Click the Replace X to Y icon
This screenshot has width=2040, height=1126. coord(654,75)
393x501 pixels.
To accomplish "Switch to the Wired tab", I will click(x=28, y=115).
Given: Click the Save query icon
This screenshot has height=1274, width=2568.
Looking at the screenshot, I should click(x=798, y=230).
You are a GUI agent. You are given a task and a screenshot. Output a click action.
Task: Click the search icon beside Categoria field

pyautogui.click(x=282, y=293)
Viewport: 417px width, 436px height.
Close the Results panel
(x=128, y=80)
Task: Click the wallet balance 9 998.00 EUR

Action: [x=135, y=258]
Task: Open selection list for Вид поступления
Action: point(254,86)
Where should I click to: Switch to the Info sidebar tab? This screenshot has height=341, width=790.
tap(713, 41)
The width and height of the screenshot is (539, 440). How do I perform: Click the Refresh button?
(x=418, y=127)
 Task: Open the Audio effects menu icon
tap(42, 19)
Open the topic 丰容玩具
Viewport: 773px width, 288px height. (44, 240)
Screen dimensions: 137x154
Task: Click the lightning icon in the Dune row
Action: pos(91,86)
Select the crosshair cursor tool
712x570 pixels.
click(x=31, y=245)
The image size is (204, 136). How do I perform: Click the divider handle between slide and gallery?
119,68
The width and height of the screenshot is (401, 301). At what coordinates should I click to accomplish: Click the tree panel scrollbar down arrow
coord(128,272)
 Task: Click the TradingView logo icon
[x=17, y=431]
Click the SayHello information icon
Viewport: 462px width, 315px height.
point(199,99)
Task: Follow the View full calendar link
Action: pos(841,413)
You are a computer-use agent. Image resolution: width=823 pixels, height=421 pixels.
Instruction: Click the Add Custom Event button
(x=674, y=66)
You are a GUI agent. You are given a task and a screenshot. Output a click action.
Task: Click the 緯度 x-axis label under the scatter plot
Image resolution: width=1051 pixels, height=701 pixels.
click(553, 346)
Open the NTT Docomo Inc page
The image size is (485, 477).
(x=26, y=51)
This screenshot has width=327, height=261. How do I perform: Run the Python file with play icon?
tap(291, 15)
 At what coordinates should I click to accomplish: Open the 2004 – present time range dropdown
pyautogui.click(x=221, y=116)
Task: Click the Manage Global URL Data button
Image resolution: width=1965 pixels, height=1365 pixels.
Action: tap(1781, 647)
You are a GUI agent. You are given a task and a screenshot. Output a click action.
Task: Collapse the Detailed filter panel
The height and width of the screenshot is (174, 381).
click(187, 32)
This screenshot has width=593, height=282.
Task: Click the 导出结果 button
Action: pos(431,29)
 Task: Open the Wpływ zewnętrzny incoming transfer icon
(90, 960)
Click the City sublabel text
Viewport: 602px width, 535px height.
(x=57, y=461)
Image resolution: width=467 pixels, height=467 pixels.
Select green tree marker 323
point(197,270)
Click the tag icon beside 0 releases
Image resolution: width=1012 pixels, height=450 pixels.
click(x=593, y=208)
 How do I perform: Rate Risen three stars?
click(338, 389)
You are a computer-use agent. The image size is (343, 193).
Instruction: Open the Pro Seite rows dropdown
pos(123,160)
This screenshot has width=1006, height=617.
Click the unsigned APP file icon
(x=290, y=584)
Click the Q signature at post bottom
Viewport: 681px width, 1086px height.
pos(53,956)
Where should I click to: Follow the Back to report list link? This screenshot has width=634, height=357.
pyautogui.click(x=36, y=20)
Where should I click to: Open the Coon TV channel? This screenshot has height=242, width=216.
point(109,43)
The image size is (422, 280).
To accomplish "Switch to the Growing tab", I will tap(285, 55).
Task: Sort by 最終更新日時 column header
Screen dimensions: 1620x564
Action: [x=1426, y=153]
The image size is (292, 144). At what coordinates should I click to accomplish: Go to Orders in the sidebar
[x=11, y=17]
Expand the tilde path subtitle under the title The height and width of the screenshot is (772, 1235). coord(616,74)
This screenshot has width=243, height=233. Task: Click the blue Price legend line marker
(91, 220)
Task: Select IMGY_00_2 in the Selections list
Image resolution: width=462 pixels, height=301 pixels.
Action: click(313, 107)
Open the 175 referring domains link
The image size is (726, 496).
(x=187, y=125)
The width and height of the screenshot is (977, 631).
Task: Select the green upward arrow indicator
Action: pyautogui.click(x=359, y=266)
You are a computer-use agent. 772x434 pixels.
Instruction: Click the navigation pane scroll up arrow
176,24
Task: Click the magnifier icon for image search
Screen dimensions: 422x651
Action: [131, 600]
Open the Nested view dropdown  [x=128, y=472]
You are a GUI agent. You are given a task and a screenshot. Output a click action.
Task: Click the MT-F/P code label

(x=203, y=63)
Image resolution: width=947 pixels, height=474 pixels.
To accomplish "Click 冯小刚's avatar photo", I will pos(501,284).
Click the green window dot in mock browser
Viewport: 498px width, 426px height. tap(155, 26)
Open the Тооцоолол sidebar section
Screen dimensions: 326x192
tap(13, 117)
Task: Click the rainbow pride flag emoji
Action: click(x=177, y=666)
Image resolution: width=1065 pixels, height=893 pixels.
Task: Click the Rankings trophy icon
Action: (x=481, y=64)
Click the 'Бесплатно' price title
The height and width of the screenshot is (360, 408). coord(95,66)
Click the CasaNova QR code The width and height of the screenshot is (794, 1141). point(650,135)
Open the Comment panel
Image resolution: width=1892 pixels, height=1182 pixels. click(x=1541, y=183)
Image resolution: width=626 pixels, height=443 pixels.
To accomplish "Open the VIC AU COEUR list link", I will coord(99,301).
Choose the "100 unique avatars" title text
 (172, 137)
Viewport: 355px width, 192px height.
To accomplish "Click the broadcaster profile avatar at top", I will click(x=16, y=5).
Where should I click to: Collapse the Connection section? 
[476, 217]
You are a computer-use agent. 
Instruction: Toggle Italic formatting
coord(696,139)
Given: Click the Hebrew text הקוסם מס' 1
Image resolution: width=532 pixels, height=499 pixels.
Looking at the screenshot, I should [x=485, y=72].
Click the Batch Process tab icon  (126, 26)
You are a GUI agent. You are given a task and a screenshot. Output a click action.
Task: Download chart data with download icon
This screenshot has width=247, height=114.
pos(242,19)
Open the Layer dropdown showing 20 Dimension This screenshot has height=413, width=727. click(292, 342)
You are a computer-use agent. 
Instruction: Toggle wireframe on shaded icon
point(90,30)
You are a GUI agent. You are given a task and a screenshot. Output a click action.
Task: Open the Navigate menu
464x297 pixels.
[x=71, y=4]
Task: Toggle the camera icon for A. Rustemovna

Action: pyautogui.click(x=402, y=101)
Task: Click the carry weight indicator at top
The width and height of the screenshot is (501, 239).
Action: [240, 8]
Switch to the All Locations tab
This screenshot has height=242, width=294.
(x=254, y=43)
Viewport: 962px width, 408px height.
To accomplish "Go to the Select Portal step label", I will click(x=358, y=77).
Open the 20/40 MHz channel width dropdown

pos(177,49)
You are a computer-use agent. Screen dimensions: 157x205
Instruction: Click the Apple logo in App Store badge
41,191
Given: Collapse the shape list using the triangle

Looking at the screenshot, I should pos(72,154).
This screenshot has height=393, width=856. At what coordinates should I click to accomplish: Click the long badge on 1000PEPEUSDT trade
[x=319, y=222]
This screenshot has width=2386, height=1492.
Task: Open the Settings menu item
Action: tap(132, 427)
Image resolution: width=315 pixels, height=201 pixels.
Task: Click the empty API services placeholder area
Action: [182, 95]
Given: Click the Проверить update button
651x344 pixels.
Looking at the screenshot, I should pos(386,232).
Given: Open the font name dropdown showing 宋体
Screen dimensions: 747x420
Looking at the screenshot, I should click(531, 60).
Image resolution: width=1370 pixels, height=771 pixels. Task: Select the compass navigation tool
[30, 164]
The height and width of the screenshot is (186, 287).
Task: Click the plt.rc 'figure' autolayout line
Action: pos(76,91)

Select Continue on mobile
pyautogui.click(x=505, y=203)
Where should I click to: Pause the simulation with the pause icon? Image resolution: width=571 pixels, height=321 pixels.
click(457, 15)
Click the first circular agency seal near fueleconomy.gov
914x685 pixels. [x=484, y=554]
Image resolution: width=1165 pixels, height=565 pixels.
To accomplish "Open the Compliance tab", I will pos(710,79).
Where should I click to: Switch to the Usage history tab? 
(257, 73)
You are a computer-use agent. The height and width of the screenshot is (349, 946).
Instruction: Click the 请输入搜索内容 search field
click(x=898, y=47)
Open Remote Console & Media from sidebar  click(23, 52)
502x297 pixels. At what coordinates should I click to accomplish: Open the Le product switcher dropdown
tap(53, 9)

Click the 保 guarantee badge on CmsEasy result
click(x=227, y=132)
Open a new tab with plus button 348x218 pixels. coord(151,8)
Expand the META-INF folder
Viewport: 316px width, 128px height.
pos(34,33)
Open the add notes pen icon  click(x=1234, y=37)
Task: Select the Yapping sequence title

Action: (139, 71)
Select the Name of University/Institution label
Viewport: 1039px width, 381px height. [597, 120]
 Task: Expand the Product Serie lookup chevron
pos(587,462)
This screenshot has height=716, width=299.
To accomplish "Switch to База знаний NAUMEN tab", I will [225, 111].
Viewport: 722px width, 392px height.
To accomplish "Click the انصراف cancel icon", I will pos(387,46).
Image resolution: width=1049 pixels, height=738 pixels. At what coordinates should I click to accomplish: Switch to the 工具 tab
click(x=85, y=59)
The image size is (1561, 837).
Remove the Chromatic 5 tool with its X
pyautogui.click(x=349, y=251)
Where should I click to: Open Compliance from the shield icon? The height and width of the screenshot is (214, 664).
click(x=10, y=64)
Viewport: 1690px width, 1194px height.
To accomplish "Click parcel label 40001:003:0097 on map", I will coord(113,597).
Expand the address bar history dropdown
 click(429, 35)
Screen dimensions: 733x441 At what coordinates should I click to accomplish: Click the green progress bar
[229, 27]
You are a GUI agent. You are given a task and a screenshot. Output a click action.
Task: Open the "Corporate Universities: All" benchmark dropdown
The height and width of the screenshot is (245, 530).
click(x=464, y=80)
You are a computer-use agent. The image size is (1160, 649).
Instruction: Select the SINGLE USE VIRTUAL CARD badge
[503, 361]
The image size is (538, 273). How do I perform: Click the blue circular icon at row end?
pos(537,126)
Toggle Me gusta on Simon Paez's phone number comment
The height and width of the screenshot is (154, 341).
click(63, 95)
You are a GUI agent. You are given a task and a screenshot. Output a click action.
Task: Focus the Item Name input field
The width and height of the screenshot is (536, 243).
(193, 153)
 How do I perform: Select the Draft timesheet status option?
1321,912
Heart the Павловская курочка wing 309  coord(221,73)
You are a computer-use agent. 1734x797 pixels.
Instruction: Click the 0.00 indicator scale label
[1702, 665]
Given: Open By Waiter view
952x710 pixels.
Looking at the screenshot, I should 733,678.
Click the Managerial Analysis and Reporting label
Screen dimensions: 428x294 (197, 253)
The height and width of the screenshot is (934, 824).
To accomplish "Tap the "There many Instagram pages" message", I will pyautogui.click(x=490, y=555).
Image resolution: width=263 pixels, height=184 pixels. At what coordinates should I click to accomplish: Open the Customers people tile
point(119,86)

• What to do: Give the records from the line with "The image size is (292, 144)." up to and including the line with "Action: click(313, 107)" as a two-column CSV with the header input,output. Use one row per record, put each field in double quotes, and replace line breaks with spaces.

• The answer:
input,output
"The image size is (292, 144). At what coordinates should I click to accomplish: Go to Orders in the sidebar","[x=11, y=17]"
"Expand the tilde path subtitle under the title The height and width of the screenshot is (772, 1235).","coord(616,74)"
"This screenshot has width=243, height=233. Task: Click the blue Price legend line marker","(91, 220)"
"Task: Select IMGY_00_2 in the Selections list Image resolution: width=462 pixels, height=301 pixels.","Action: click(313, 107)"